## [Your instructions]
The word "computer" marks the lines you need; copy each of them from the data.

## [Entries provided]
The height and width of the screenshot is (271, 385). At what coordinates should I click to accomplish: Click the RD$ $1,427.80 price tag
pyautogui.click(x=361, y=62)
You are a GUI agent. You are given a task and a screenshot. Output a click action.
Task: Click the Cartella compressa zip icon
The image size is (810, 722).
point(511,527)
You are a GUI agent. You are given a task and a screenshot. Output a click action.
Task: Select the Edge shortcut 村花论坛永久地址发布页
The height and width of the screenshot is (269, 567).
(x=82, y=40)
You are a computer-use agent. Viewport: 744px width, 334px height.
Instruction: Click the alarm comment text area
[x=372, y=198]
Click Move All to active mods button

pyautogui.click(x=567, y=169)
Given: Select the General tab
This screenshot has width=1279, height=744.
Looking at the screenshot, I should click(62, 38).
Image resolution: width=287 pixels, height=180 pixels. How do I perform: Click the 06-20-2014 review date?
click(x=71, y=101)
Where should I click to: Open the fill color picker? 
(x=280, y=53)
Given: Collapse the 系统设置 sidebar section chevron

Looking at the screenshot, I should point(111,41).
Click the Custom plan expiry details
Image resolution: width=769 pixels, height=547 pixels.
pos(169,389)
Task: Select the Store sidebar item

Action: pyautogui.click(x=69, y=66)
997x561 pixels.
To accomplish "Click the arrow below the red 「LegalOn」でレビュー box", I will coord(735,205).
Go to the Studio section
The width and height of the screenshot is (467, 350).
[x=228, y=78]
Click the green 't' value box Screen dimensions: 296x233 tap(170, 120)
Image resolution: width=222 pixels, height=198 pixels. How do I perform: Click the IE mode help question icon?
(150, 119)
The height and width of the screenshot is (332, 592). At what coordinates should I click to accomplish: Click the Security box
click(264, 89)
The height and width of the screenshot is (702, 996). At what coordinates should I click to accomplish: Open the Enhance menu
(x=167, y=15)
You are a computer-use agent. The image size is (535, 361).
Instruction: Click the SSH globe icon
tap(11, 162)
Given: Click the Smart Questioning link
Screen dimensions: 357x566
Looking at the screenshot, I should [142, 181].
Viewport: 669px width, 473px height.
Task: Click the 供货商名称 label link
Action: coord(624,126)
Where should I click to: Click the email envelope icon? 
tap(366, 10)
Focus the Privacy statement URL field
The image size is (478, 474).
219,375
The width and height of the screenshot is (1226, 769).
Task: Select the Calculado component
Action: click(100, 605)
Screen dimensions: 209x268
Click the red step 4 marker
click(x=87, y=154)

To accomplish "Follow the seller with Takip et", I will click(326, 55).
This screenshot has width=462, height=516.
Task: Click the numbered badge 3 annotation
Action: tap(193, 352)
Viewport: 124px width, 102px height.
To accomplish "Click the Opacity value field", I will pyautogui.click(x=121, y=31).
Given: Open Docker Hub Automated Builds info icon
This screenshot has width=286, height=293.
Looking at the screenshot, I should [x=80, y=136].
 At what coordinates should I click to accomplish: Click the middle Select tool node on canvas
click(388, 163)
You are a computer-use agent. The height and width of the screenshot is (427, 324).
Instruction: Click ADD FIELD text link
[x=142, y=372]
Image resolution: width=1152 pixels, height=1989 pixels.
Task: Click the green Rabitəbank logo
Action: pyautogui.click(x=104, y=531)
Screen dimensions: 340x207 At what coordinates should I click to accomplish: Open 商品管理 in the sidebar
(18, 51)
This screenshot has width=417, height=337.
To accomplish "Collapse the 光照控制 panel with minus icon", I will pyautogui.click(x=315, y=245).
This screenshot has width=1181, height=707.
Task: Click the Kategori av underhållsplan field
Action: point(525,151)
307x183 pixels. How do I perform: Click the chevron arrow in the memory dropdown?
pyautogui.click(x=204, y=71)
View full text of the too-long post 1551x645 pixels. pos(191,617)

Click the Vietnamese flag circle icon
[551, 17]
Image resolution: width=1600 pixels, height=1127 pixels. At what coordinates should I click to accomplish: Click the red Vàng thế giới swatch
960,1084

## [Solved exercise]
You are a computer-use agent. Viewport: 744px width, 334px height.
You are a computer-use agent. The image size is (535, 361).
You are a computer-use agent. The height and width of the screenshot is (427, 324).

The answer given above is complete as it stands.